Abbott, a Republican, faced several challengers on his right but was able to easily secure the nomination, thanks in part to the support of former President Donald Trump. O’Rourke, a former presidential candidate who lost a close Senate race in 2018, easily won his primary.
“Tonight, Republicans sent a message that they want to keep Texas the land of opportunity and prosperity for absolutely everybody — the prosperity that we have delivered over the past eight years,” Abbott told supporters gathered at an event late Tuesday.
O’Rourke, addressing his own supporters Tuesday, offered himself as a candidate who could win over independents and Republicans.

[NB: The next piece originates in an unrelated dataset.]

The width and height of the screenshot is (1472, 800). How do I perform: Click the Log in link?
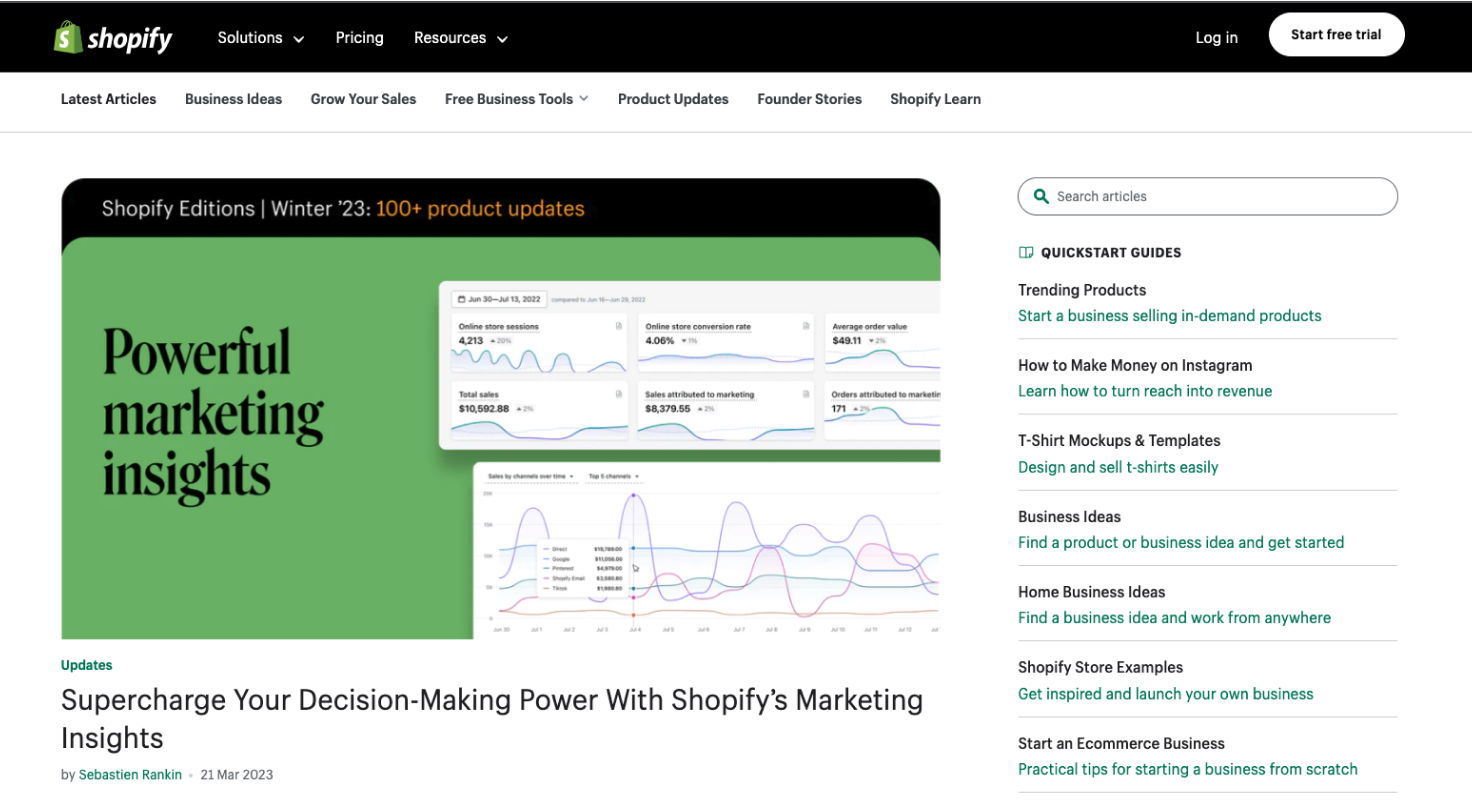pyautogui.click(x=1216, y=37)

“I want to be the governor for each and every single one of you,” he said. “And I want to bring us together to do the big things that we are truly capable of once we get past the smallness and the cruelty and the divisiveness of this moment.”
Republican Attorney General Ken Paxton will finish with less than 50 percent of the vote and advance to a runoff in his re-election bid. Paxton’s opponent is not yet determined, with state Land Commissioner George P. Bush and Eva Guzman, a former state Supreme Court justice, in a close fight for second place.

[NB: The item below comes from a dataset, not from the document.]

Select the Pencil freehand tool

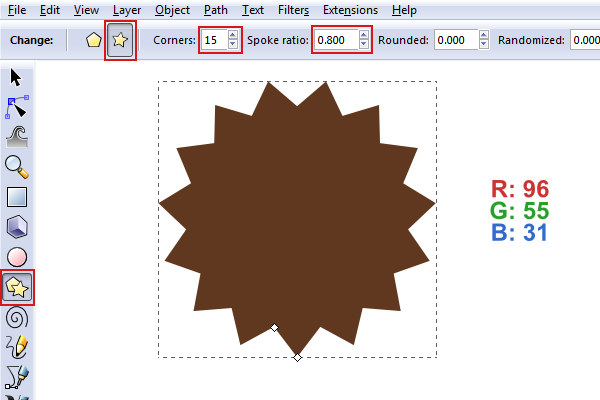pyautogui.click(x=18, y=347)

In the Democratic primary for attorney general, Rochelle Garza will advance to a runoff, NBC News projects, with her opponent yet to be determined.
NBC News also projects incumbent Dan Patrick as the winner of the GOP primary for lieutenant governor. In the Democratic primary, accountant Mike Collier will advance to a runoff, his opponent not yet determined. And in the GOP primary for land commissioner, state Sen. Dawn Buckingham is headed to a runoff against a yet-to-be-determined rival.

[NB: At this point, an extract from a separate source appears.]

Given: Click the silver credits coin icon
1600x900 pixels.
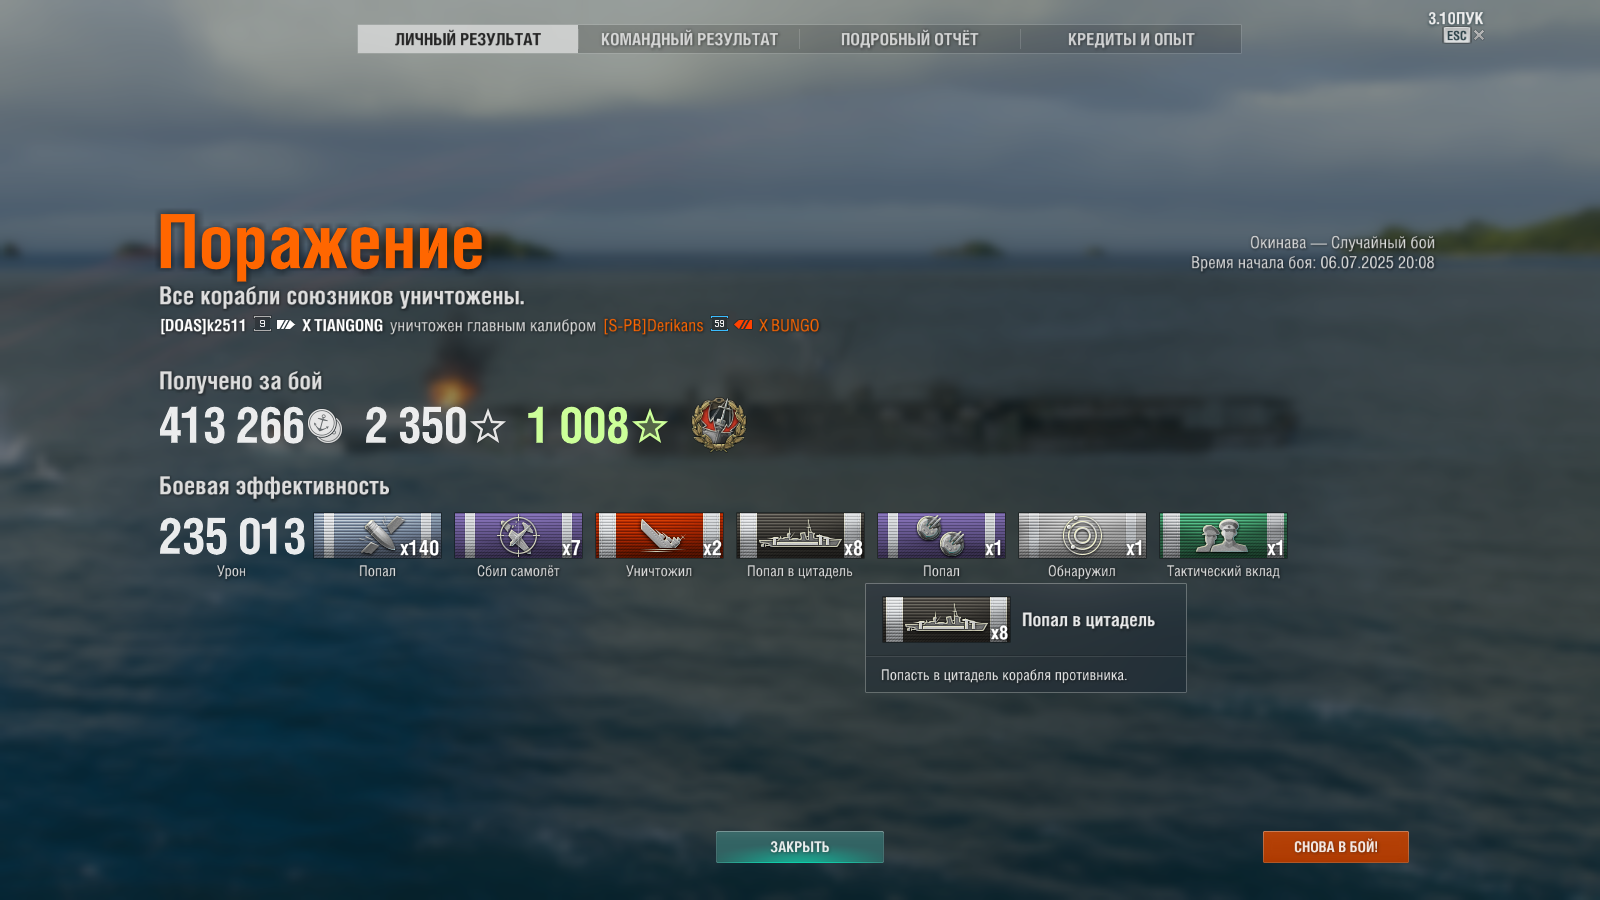Looking at the screenshot, I should [325, 426].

Follow real-time Texas primary results on NBCNews.com.
One of Abbott’s GOP rivals, Don Huffines, conceded before all polling sites had closed and before a winner had been declared. In a statement from his campaign, Huffines “declared victory on forcing the incumbent governor to the right.” One example Huffines cited: Abbott’s directive last week that a state agency investigate reports of minors undergoing “elective procedures for gender transitioning.”
“Though I will not be contesting the outcome of this election, I will not be going away,” said Huffines, a former state senator. “I will always fight to defend the God-given rights and liberties of Texans.”
On the Democratic side, the battle between centrist Rep. Henry Cuellar and progressive attorney Jessica Cisneros in the 28th Congressional District is the key House race to watch. Cisneros lost to Cuellar in 2020, but this year’s rematch has been rocked by FBI raids on the incumbent’s home and campaign office as part of an investigation into U.S. businessmen’s ties to Azerbaijan.
Cuellar, 66, has denied any wrongdoing. The race between him and Cisneros, 28, has played out on generational and ideological lines. National leaders in both parties are keeping an eye on the district, which leans Democratic but is one where Republicans are hopeful they can gain ground in the general election.
The race to succeed Bush as land commissioner has also caught Trump’s attention. The former president endorsed Buckingham, who has made the future of the Alamo, the famed battle site of the Texas Revolution, central to her campaign.
The Alamo, which is overseen by the land commissioner, is in the midst of a major redevelopment project and the subject of debate over how the revolution — and the role of slavery — should be remembered.